60代から増える「夜中の足のつり」と睡眠の質
60歳を過ぎる頃から、
夜中に目が覚めてしまう原因として多いのが、
- 筋肉のこわばり
- 足のこむら返り
- 腰まわりの強いこり・硬さ
などの筋緊張による不快感です。
なかでも、ふくらはぎの筋肉が原因で起こるこむら返り(筋けいれん)は、睡眠を妨げる代表的なトラブルのひとつです。

朗報として、就寝前に「意識して行う2分間のストレッチ」を取り入れるだけで、夜間の足のつりが軽くなることが期待できます。
カギとなる筋肉:ふくらはぎ(腓腹筋)
ふくらはぎ(とくに腓腹筋)は、
- 歩く
- 立ち続ける
- 階段の上り下り
といった動作で一日中使われ続ける筋肉です。
この筋肉が
- 縮こまりやすい(短縮している)
- 水分不足で疲労している
といった状態になると、
夜中に突然「ピキッ」と強いこむら返りを起こしやすくなります。
就寝前2分でできる簡単ストレッチルーティン
ベッドに入る前のほんの2分間でできる、ふくらはぎ中心のストレッチを紹介します。
1. 壁を使ったふくらはぎストレッチ(片脚1分)
- 壁の前に立ち、両手を壁につけて支えます。
- 片脚を前、もう片方の脚をうしろに大きく開きます。
- 後ろ脚のかかとが床から浮かないようにしっかりつけます。
- 前に出した脚の膝をゆっくり曲げながら、体を前方へ倒していきます。
- 後ろ脚のふくらはぎがじんわり伸びているところで静止します。
- その姿勢を30〜60秒キープし、反対側の脚も同じように行います。
無理に伸ばそうとせず、「心地よく伸びている」と感じる範囲で行うのがポイントです。
2. ベッドでできるやさしい足首の曲げ伸ばし
- ベッドに横になり、両脚をまっすぐ伸ばします。
- 片方または両方の足先を、自分のほうへ向けるイメージでゆっくり手前に引き寄せます。

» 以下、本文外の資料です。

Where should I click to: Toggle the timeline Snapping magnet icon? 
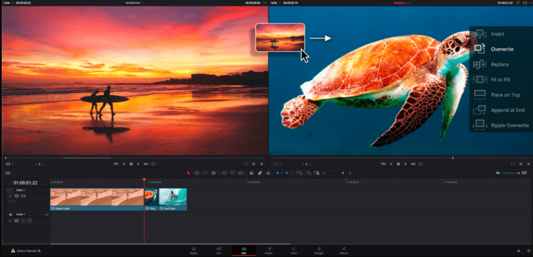[251, 172]
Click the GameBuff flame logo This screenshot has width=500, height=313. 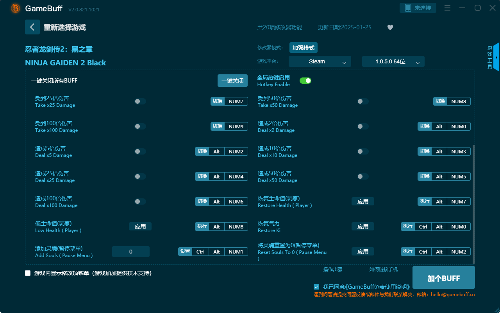(x=15, y=8)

- ふくらはぎに軽い張りを感じたところで、10秒間キープします。
- 力を抜いて足首を元の位置に戻し、リラックスします。
- これを合計5回繰り返します。
就寝直前に布団の中でも行えるので、習慣化しやすいストレッチです。
プラスで意識したい生活習慣のポイント
夜間のこむら返り対策として、ストレッチに加えて次のような習慣も役立ちます。
-
日中のこまめな水分補給
喉が渇く前に、少しずつ水やお茶をとるように心がけましょう。 -
マグネシウム・カリウムを含む食品を摂る
例:バナナ、ナッツ類、ホウレンソウ、海藻、豆類 など -
夜のカフェインを控える
就寝前のコーヒー、濃いお茶、エナジードリンクはできるだけ避けると、睡眠の質の改善にもつながります。 -
軽いウォーキングを日課にする
毎日10〜20分でも、無理のない範囲で歩くと、血行促進と筋肉の柔軟性維持に役立ちます。
就寝前ストレッチで期待できる主な効果
- 一日の間にたまった筋肉の緊張をやわらげる
- 夜間のこむら返り・足のつりの発生リスクを減らす
- 下肢の血流がよくなり、脚のだるさや重さが軽くなる
- 中途覚醒が減り、より深く質の高い睡眠をとりやすくなる
継続することで、夜中に足の痛みで目が覚める回数が少なくなっていく可能性があります。
注意してほしいポイント
次のような場合は、自己判断で様子を見るのではなく、医療機関を受診しましょう。
- こむら返りが非常に頻繁に起こる
- 痛みが強く、しばらく動けなくなることが多い
- 筋力低下やしびれを強く感じる
- むくみや冷え、皮膚の色の変化を伴う
血管・神経の病気や、電解質(ミネラル)のバランス異常など、
ほかの病気がかくれている可能性もあるため、専門家の診断を受けることが大切です。
まとめ:60代からの「2分習慣」で睡眠の質を底上げ
60歳以降は、ちょっとした生活習慣の工夫が、睡眠の質や翌朝の体調に大きく影響します。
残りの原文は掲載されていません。